Exercise instructions
Your reply should consist solely of the lines from the one containing "Task: Expand the chevron next to 上证 +0.04%" through the end of the data, restated word for word.

(Saved entries)
··········

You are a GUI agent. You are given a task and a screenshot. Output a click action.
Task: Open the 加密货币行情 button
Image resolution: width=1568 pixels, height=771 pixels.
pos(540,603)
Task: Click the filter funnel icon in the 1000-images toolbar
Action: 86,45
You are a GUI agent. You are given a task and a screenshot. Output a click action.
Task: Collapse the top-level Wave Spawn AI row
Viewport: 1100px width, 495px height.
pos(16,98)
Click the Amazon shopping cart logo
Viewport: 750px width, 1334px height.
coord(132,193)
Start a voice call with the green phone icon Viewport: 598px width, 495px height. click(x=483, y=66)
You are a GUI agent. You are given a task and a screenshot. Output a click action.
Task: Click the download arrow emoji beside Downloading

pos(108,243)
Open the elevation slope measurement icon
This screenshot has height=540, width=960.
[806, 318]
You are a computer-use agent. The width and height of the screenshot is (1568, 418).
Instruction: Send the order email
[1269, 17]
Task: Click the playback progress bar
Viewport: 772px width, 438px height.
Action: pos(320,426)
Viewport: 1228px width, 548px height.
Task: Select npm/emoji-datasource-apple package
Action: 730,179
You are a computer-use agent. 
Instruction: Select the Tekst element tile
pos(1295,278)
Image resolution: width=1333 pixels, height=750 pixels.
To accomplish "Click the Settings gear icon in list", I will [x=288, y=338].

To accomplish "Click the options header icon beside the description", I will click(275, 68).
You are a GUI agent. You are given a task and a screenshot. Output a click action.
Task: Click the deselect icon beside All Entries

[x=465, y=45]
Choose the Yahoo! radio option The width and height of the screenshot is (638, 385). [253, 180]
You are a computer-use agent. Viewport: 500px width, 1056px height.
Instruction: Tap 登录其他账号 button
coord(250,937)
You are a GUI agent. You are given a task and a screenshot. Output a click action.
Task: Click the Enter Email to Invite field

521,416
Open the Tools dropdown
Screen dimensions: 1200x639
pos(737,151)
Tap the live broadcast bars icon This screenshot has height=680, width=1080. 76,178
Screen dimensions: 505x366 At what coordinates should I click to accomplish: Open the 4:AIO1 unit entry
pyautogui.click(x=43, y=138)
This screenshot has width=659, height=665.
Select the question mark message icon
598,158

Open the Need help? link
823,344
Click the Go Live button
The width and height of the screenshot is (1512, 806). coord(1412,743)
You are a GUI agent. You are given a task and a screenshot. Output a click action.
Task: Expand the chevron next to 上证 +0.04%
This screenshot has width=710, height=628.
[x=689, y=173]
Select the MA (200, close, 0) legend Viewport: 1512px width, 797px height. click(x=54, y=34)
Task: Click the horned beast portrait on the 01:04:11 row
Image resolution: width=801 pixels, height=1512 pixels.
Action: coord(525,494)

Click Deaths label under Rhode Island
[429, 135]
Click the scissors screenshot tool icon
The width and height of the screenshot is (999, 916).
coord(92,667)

··········

Task solution
Task: Expand the chevron next to 上证 +0.04%
This screenshot has width=710, height=628.
[x=689, y=173]
Select the MA (200, close, 0) legend Viewport: 1512px width, 797px height. click(x=54, y=34)
Task: Click the horned beast portrait on the 01:04:11 row
Image resolution: width=801 pixels, height=1512 pixels.
Action: coord(525,494)

Click Deaths label under Rhode Island
[429, 135]
Click the scissors screenshot tool icon
The width and height of the screenshot is (999, 916).
coord(92,667)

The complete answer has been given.